Taiwan is situated between the world's largest continent (Asia) and largest ocean (Pacific). The Tropic of Cancer (23.5oN) running across its middle section divides the island into two climates, the tropical monsoon climate in the south and subtropical monsoon climate in the north. High temperature and humidity, massive rainfall and tropical cyclones in summer characterize the climate of Taiwan. The latitude and topography, ocean currents and monsoons are the main contributing factors. According to Koppen's climate classification, the four climate types in Taiwan are a Monsoon and Trade-Wind Coastal Climate (Am) in the south, Mild, Humid Climate (Cfa) in the north, Wet-Dry Tropical Climate (Cwa) in the west, and Temperate Rainy Climate with Dry Winter (Cw) in mountain areas.

◆ **Material provided**
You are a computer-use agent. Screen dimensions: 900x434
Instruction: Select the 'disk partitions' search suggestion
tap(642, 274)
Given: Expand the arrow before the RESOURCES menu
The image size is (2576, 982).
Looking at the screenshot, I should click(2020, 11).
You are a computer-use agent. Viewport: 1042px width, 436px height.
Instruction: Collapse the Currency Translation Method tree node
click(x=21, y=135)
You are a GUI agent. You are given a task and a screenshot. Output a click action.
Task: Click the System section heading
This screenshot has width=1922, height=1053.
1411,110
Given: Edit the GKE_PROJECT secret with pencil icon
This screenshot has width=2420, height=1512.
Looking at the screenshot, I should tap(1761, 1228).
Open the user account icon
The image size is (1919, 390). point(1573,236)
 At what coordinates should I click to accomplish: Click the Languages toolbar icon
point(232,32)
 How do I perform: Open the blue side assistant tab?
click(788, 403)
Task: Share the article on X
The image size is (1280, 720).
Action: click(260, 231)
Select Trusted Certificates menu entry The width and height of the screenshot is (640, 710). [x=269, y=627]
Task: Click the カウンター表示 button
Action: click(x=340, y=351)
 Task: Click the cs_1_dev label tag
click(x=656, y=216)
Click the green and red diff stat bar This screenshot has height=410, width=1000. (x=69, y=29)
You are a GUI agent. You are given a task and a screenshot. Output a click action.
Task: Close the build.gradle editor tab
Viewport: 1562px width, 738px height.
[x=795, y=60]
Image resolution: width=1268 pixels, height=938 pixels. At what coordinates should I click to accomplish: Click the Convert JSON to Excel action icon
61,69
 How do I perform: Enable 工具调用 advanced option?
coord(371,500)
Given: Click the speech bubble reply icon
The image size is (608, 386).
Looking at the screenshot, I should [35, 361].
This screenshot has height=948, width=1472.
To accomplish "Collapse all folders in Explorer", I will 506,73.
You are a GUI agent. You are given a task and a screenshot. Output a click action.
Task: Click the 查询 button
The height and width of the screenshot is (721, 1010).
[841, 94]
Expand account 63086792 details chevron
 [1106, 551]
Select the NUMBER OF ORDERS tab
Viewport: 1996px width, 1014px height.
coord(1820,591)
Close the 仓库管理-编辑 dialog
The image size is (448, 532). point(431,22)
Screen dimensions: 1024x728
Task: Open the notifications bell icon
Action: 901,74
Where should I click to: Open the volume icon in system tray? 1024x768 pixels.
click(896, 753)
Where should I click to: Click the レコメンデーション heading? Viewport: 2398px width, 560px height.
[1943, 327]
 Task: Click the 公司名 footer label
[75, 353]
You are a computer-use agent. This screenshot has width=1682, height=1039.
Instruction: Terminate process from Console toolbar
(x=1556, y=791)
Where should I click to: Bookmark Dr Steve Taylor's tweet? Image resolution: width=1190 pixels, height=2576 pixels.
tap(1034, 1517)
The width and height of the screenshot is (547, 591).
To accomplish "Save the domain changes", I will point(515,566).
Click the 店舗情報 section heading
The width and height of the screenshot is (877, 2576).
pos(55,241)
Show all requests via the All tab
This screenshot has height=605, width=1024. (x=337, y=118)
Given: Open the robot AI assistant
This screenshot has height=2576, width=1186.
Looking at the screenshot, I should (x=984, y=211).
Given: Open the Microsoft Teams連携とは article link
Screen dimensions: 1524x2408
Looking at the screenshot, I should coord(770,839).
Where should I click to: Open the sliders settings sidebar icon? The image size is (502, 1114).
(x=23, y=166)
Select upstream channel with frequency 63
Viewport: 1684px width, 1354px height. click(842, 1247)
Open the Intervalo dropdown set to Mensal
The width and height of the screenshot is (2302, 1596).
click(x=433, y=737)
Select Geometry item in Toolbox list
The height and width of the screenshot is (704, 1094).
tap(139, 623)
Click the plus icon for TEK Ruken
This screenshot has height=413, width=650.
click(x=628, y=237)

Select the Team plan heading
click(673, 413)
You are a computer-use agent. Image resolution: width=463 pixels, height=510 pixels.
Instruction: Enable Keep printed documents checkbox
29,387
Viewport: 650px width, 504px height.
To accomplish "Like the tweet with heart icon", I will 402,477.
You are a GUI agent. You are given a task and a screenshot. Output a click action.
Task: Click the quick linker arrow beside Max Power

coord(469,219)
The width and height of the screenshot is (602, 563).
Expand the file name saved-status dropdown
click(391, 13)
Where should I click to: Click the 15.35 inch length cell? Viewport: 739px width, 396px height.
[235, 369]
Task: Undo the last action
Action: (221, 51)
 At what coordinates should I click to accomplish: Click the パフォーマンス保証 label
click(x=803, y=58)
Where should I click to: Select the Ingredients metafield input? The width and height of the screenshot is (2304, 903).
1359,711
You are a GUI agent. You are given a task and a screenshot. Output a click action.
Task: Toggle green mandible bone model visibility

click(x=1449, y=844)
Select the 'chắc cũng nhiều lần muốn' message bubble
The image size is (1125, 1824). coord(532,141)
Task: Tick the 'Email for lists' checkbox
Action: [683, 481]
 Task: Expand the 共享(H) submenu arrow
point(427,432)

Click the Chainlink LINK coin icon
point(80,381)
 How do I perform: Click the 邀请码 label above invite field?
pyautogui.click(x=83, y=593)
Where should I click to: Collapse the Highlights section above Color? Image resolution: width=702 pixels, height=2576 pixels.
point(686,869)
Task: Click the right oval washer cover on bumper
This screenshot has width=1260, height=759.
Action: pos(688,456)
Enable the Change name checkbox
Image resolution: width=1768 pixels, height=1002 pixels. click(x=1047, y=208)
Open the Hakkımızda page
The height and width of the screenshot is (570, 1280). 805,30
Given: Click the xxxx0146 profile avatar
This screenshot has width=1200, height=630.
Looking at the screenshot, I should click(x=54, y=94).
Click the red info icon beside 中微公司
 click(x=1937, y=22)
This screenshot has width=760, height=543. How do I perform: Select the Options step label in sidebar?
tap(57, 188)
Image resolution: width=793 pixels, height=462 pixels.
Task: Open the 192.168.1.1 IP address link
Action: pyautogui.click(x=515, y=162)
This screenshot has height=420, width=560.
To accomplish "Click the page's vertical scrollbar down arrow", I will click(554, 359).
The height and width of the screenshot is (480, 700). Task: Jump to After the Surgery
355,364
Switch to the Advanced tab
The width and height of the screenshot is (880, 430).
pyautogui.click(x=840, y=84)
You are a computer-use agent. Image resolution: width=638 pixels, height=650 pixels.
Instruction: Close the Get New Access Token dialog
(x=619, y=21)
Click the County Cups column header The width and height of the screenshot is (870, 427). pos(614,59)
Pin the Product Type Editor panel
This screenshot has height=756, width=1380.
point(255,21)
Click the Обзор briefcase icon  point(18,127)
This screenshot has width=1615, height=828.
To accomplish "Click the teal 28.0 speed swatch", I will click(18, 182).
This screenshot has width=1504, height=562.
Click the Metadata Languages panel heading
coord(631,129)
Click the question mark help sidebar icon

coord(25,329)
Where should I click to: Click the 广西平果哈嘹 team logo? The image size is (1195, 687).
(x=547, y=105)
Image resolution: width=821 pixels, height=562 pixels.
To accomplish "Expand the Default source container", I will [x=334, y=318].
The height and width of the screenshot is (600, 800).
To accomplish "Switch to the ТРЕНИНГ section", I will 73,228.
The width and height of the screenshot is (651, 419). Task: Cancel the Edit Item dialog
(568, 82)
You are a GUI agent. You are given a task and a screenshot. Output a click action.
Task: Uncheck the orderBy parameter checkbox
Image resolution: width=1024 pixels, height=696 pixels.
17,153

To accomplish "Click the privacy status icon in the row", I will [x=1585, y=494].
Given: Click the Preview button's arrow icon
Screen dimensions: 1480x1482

◆ **Task instructions**
A – Update the passage on Taiwan's climate, starting at "Taiwan is situated" and ending at "in mountain areas.", and replace "tropical cyclones" with "typhoons".
B – Write what comes next in the passage on Taiwan's climate, continuing from its final sentence.

◆ **Set of answers**
A –
Taiwan is situated between the world's largest continent (Asia) and largest ocean (Pacific). The Tropic of Cancer (23.5oN) running across its middle section divides the island into two climates, the tropical monsoon climate in the south and subtropical monsoon climate in the north. High temperature and humidity, massive rainfall and typhoons in summer characterize the climate of Taiwan. The latitude and topography, ocean currents and monsoons are the main contributing factors. According to Koppen's climate classification, the four climate types in Taiwan are a Monsoon and Trade-Wind Coastal Climate (Am) in the south, Mild, Humid Climate (Cfa) in the north, Wet-Dry Tropical Climate (Cwa) in the west, and Temperate Rainy Climate with Dry Winter (Cw) in mountain areas.

B –
Taiwan's annual average temperature is about 24 degrees Celsius in the south and 22C in the north. In July, the warmest month, the island's temperature goes up to 27C with the north slightly warmer than the south. In the winter, the coldest average temperature for the north is about 15C in February while that for the south is around 19C in January. Northern Taiwan thus experiences a greater range of temperature throughout the year than its southern counterpart.
The temperature in mountainous areas drops with increasing altitude. The annual temperature range is smaller in the mountains than in the plains but the daily range is greater.